Ailemden Öğrendiğim Oyunlar
Küçüklüğümüzden bu yana, bizlere hayatı öğreten ebeveynlerimizden öğrendiğimiz diğer bir şey de oyunlardır. Her zaman anlatır, dururlar; “Bizim çocukluğumuz böyle geçmezdi, telefon da neymiş? Biz telefon bilmezdik, okuldan arta kalan zamanlarda oyunlar oynardık, o zamanlar arkadaşlıklar, yemekler, içmekler bir başkaydı.”
Onların anlattıkları hayat hikayelerini masal dinler gibi dinler ve bizlere öğrettiği oyunları oynardık. Şimdiki çocukları bilemem ama, benim çocukluğumda da telefonlar çok yaygın değildi, yani kurtulan son nesil olduğumuzu söyleyebilirim.

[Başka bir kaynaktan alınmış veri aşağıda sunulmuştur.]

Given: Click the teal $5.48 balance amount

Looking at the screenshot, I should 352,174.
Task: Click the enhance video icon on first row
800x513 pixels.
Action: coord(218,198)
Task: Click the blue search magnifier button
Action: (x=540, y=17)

Ailemden keyifle dinleyip, oynadığım oyunlardan bir tanesi sizlerle paylaşayım;
MENDİL KAPMACA
Bir hakem belirlenerek, çocuklar eşit olarak iki ayrı gruba dağılırlar. Hakem iki grubun ortasına dikilir ve olduğu yere bir çizgi çekilir. Oyuncuların hakemle mesafesi eşit olarak hesaplanır ve oyuncular için de ayrı bir çizgi çekilir. Oyuncular sırayla yan yana dizilirler, her oyuncunun rakibi karşı grupta karşısında bulunan oyuncudur.
Hakem oyunu düdüğü ile başlatır ve işaretini vererek, ilk sıradaki oyuncuları yanına çağırır. Oyuncuların amacı mendili hakemden almak ve rakibine yakalanmadan kendi grubunun çizgisini geçmektir. Eğer oyuncu rakibinden mendili kaçırır ve ona yakalanmazsa, onu yakalamaya çalışan oyuncu da onun grubuna geçer. Eğer yakalanırsa, kaçan oyuncu yakalayan oyuncunun grubuna geçer. Alanda bulunan tüm oyuncular bir kez yarıştıktan sonra, oyuncular sayılır. En çok oyuncusu bulunan grup oyunu kazanmış kabul edilir ve oyunun başında belirlenen ödülü kazanmış olur.